We now describe the graph based random walks mentioned in this paper. Here the authors use the approach that normalization equivalences share similar context. By similar context, they mean a pattern in a say n-grams where the words to the left and to the right are the same between equivalences. If we take a five gram sequence of words, then the  pattern is similar to word1.word2*word4word5. This pattern can now be represented by a bipartite graph where the first partite represents the words and the second partite represents the n-gram contexts shared by the words. A word node can be either normalized or noisy since this decision limits the candidate noisy words to be normalized.
The selection of candidates for normalizing (noisy words) is something like this. There is a vocabulary constructed from a large clean corpus. Any word that does not appear in the vocabulary more than a predefined threshold i.e 10 times is a candidate.
The bipartite graph is composed of W which includes all nodes representing normalized words and noisy words, C that represents the shared context and E that represents the edges connecting word nodes and context nodes.
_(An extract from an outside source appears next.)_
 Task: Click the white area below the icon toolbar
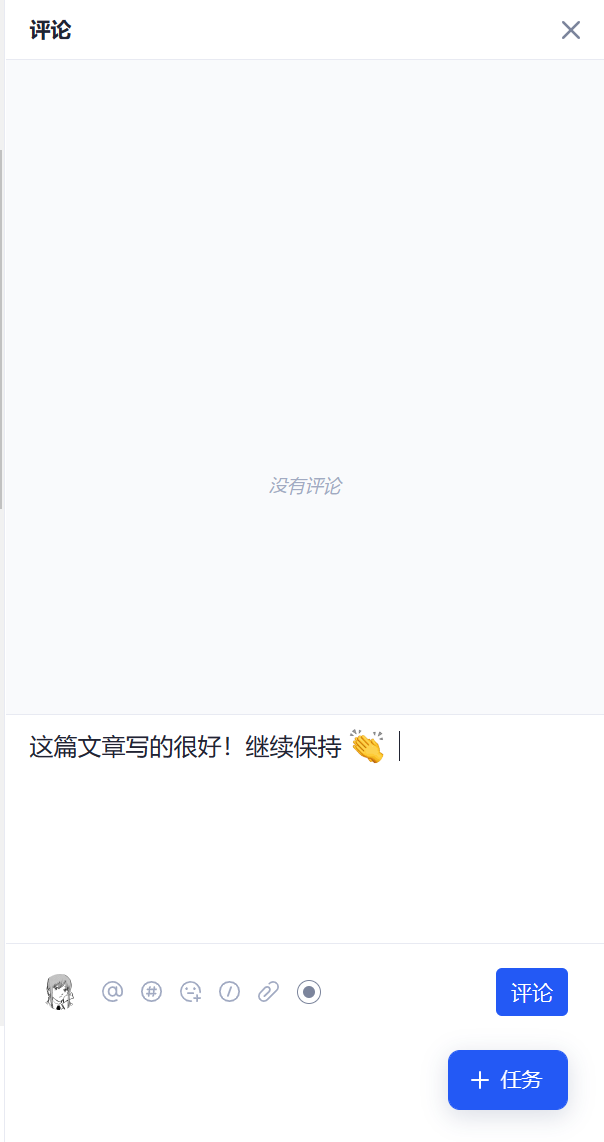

The weight on the edges is the number of occurrences of a word in a context.
The algorithm to construct the graph is based on something like this:
Extract N-grams from the text corpus.
Foreach N-gram denoted by n
   check if the centerword is a noisy or normalized word
   if it is noisy add it to the source node
   else add it to the sink node and add context
   add the context
   add the edge weight (Context, word, count)
Once the bipartite graph is constructed, we can then generate lexicons using Markov Random Walk. The goal is to identify pairs of noisy and normalized words that can be considered as equivalences. A random walk starts at a noisy word and ends at a normalized word. The walker starts from a source node Ni and moves to connected node Mj with probability Pij . This probability is the normalized co-occurrence counts of the word and the corresponding context. Random walks are repeated until either a normalized form is found or k attempts are exhausted. There can be many paths between the same source and the same sink. The paths are generally selected based on transition probability.  In nature this is similar to moving between different forms of words in edit distances.
We note that this graph based method uses similar context. In natural language processing applications, the context is often described as a set of words to the left and right of the candidate.
Is there a better way to describe context and not just based on adjacency in a sentence. This is where the vector space model and clustering helped. However, can we define a graph based on something other than word adjacency for the same context similarity ? Perhaps, we could consider that words can map to different parts of speech or different thesaurus or different domain ontology. Sometimes one solution does not work for all. This is probably where we could consider multiple measures at the same time. While the vector space model attempts to do this without explicit consideration for the factors contributing to the word pair relationships, we could attempt to have graph based explicit considerations for each.